Treating seropositive dogs for canine visceral leishmaniasis (CVL) is a controversial practice in Brazil and, above all, not recommended by the World Health Organization, mainly because it does not lessen the importance of the dog as a reservoir, and utilizes drugs used in human treatment of visceral leishmaniasis (VL) [109]. Nevertheless, European countries legally established treatment since the twentieth century [110].

Frequent usage of these drugs in veterinary clinics may select resistant parasites due to variation in sensitivity of leishmania species, in addition to providing low parasiticide effect, thus interfering negatively in human treatment [111]. The lack of success for parasitological cure occurs mainly because it is an intracellular parasite and is located in less vascularized tissues where it can be difficult to obtain therapeutic doses, such as the vitreous body [112].

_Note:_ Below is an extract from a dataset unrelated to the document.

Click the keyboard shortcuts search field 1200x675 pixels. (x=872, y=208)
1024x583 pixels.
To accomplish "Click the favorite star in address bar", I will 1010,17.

Many studies have been conducted in order to find an effective treatment for CVL, but drugs currently available are still inefficient, only allowing temporary remission of clinical signs. Besides, some have a high cost and produce toxic effects. Pentavalent antimonies (glucamine antimoniate—Glucantime® or sodium stibogluconate—Pentostam®) are widely used in CVL therapy protocols because they usually produce faster clinical remission but are often combined with allopurinol, since they do not prevent relapses [34]. A variety of drugs, such as amphotericin B, pentamidine isethionate, ketoconazole, fluconazole, miconazole, itraconazole, has been used either isolated or in combination and produced different results [111].

5.1. Chemotherapy

Due to the possibility of parasitic resistance to first-choice drugs, chemotherapeutic treatment options are limited. In addition, due to the high cost and long-term use, chemotherapy becomes an undesirable option for owners.

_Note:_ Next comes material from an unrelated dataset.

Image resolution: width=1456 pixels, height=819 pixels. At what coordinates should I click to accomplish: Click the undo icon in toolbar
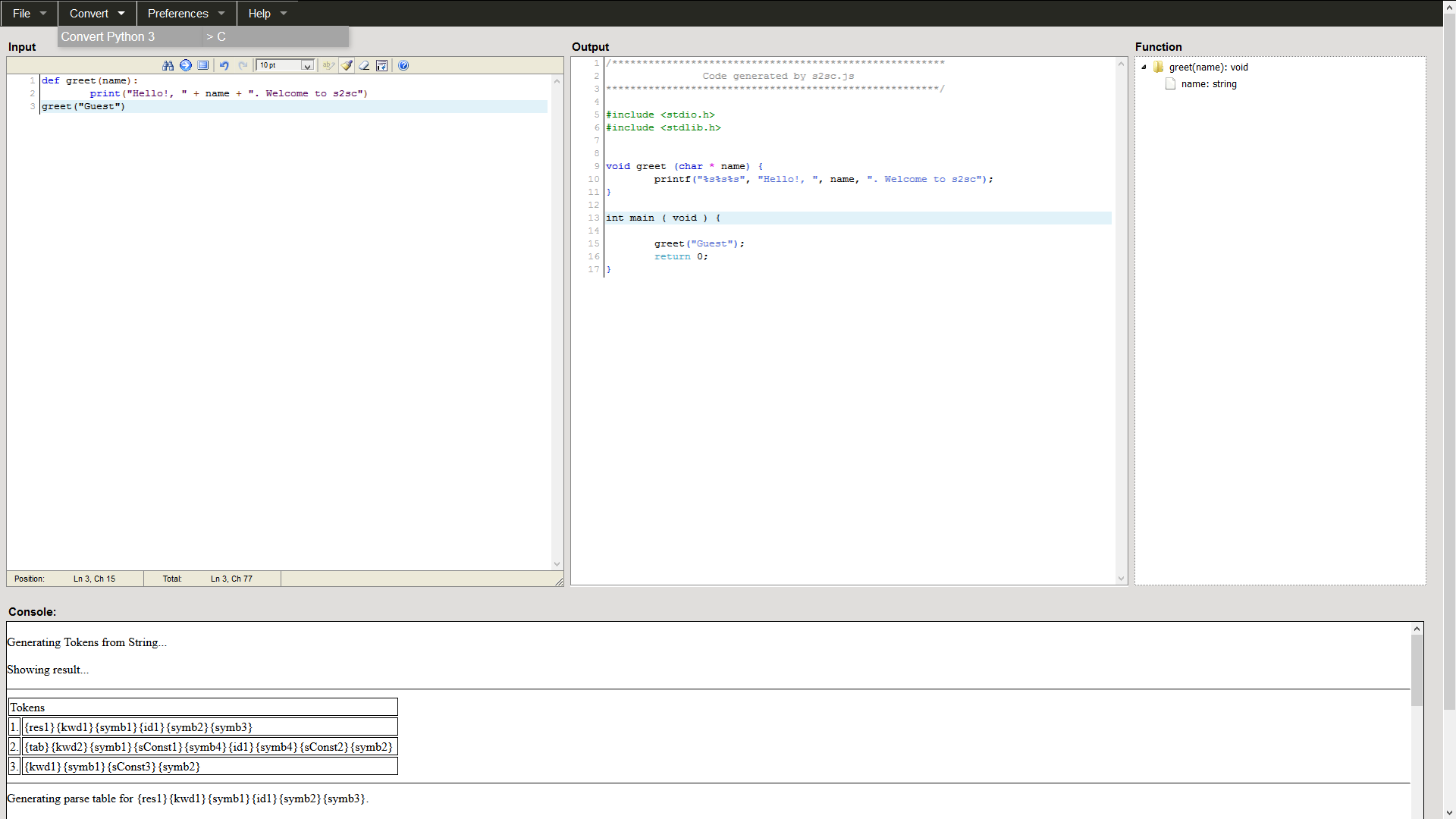225,65

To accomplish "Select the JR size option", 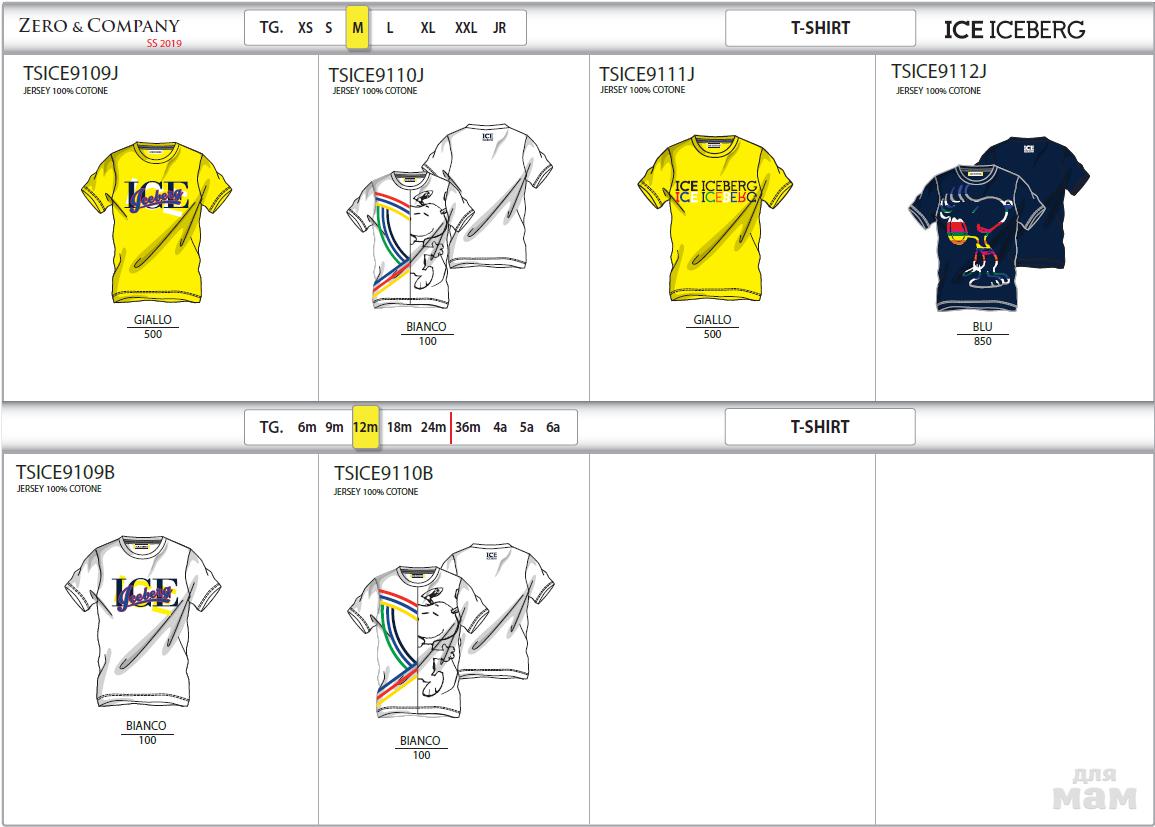I will pyautogui.click(x=499, y=28).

In veterinary medicine, the first choice as chemotherapy for treatment of CVL is allopurinol, a leishmaniostatic drug that acts by inhibiting leishmania growth through DNA modification. It has low cost, but parasite resistance to it remains unknown. Allopurinol is however the only drug recommended by the World Health Organization, especially since it is little used for treatment of human leishmaniasis [113].

Antimonials are leishmanicidal drugs that hinder promastigote metabolism by inhibiting glycolytic activity. These are drugs of choice for human treatment of VL but are chemically similar to those that have been used in therapeutic protocols in dogs. Their toxicity and efficacy are related to the antimony content [113].

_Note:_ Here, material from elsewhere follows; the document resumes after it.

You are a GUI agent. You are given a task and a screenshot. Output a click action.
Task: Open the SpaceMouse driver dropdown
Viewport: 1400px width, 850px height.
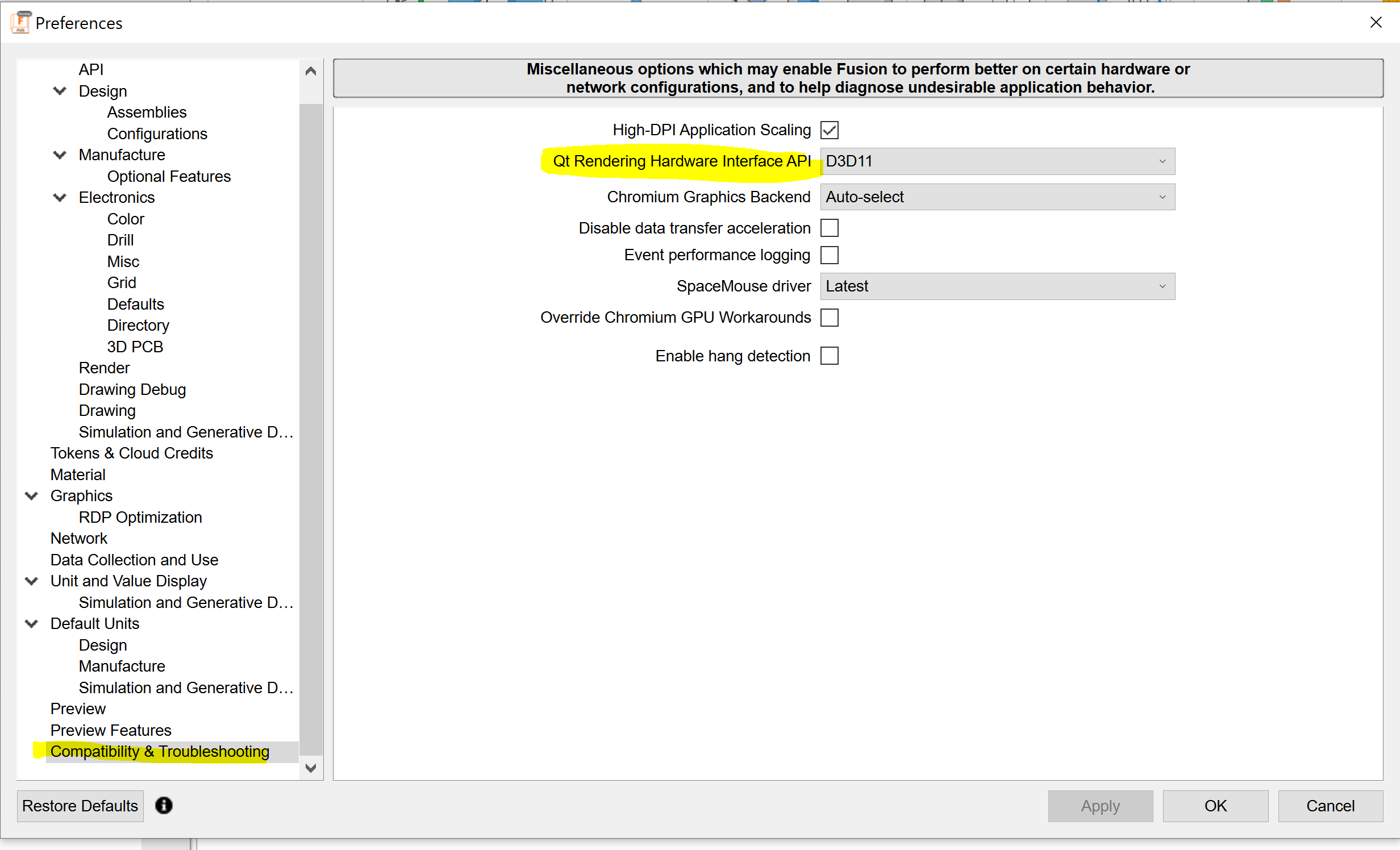click(997, 286)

When assessing the therapeutic efficacy of Glucantime alone or associated with an antigenic extract of L. braziliensis in experimentally infected asymptomatic dogs, reduction in parasite burden and antibody levels decreased, but actual cure was not achieved. Yet, upon using meglumine antimoniate and allopurinol—alone and in combination—in dogs naturally infected by L. infantum, symptomatic animals showed remission of clinical signs about 60 days after the treatment, accompanied by restoring of normal urinary and hematologic profiles. Despite clinical improvement of treated animals, however, the combination was not able to eliminate the parasite in all dogs. Thus, this protocol is not recommended, since treated dogs would go on as a source of infection for humans and other dogs, similar to results obtained using antimoniate, which promoted hematologic normalization and bone marrow recovery, but not parasitological cure, and to findings from another study wherein dogs showed increased parasitic load in lymph nodes [114117].

In accordance with Ikeda-Garcia et al. [116], Manna et al. [118] monitored leishmania DNA load in infected dogs through real-time PCR, using a similar treatment protocol. Therapy resulted in clinical improvement accompanied by reduction in parasite burden, but even after a long period of treatment with allopurinol alone, parasites remained in tissues [116, 118].

Miltefosine is another drug used in human treatment that has been evaluated for canine treatment in recent years. It is a phospholipid antibiotic of broad spectrum with leishmanicide effect that improves the activation of both macrophages and T cells [119]. After evaluating efficacy of three treatment protocols for dogs naturally infected with L. infantum, significant clinical improvement was observed and later progressed to full recovery and humoral stimulation, but did not assure cure, on the contrary, progressively increased parasite load. Hence, miltefosine alone is not recommended for treatment. The study also investigated the profile of major cytokines involved in CVL healing process, and findings showed an increase of IFN-γ within 90 days after treatment, when the parasite load in bone marrow aspirates also decreased. There was a decrease of IL-4, indicating possible resolution of the infection and efficacy of the treatment, since this cytokine is a good marker for the occurrence of active disease [112, 120].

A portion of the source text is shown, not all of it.